In recent years, and likely for many years before current students arrived on campus, members of Public Safety have, for one, over-policed parties held by students of color. The Wesleyan administration needs to hold its own employees and students accountable for their racist actions and create equitable systems for its students, and actively work to reform current systems that have allowed for the endangerment and penalization of students of color, especially Black students, across academic, honor boards, and policing by Wesleyan’s Public Safety.
Wesleyan not only needs to combat racism within its institution but ensure that members of its community are not put at risk. Last spring, a member of the University called the Middletown Police Department on a nonviolent student protest, putting dozens of students in danger. While the Class of 2020 was required to read Michelle Alexander’s The New Jim Crow upon entry to their freshman year, the University has failed to address its own role in perpetuating the police state.
In the fall, tensions between University students in the LoRise housing complex and Middletown residents flared when Public Safety called the police on a minor with a BB gun. Instead of the University taking time to invest in the relationship with Traverse Square, Wesleyan allowed it to deteriorate through inaction. Additionally, Psafe’s standing policy to involve Middletown police put Black, low-income minors at risk.
What steps will the University take to ensure that non-Black faculty, staff, and students remain educated on the debilitating mechanisms of the police state? Why are University members allowed to endanger Black and low-income students with their ignorance? Faculty and staff onboarding and diversity training—as well as student orientations—should address the University’s role in eliminating, not augmenting, police presence on campus.
As a predominantly white newsroom, we recognize our role in perpetuating inequality and injustice within the Wesleyan and Middletown community. The Argus has a lengthy history of racism that we must address.
In 2015, The Argus published a racist op-ed entitled “Why Black Lives Matter Isn’t What You Think.” While The Argus has never done a good enough job representing and covering communities of color, we recognize that the legacy of this op-ed continues to alienate Black students.
We are a part of the problem, and we are learning from past mistakes and actively working to make our newsroom and coverage more inclusive and representative of Wesleyan’s Black student community.
The Argus has been working with the Resource Center to reflect on and change the systemic barriers to inclusivity within our newsroom, and in the past year we have increased our focus on reporting on Middletown to bring awareness to Black concerns present in our neighboring community. We will continue this work in future years through developing a cultural competency newsroom training, improving our beat system to expand coverage of student identity groups and Middletown racial justice groups, and engaging in routine critical inspection of our coverage.

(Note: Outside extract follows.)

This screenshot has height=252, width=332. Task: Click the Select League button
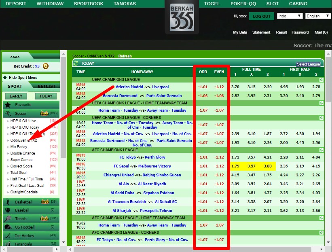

For now, we are working to redirect our remaining funds from this past semester to Black Lives Matter organizations.
Here is a list of actions the Wesleyan community can take to support Black lives.
We urge those in our community who are financially able to not only sign petitions, but to also donate as much as possible.
The Wesleyan community—including The Argus—must hold ourselves accountable.
We must take action to support Black students, confront our own racist actions, and continue to have conversations about anti-racism. This cannot stop after the current news cycle. Black lives matter every day, not only when they are brought to the front of news outlets and social media feeds. As we continue to address racism in the newsroom and actively work to be anti-racist, we thank those who hold us accountable and enable us to better report on our community.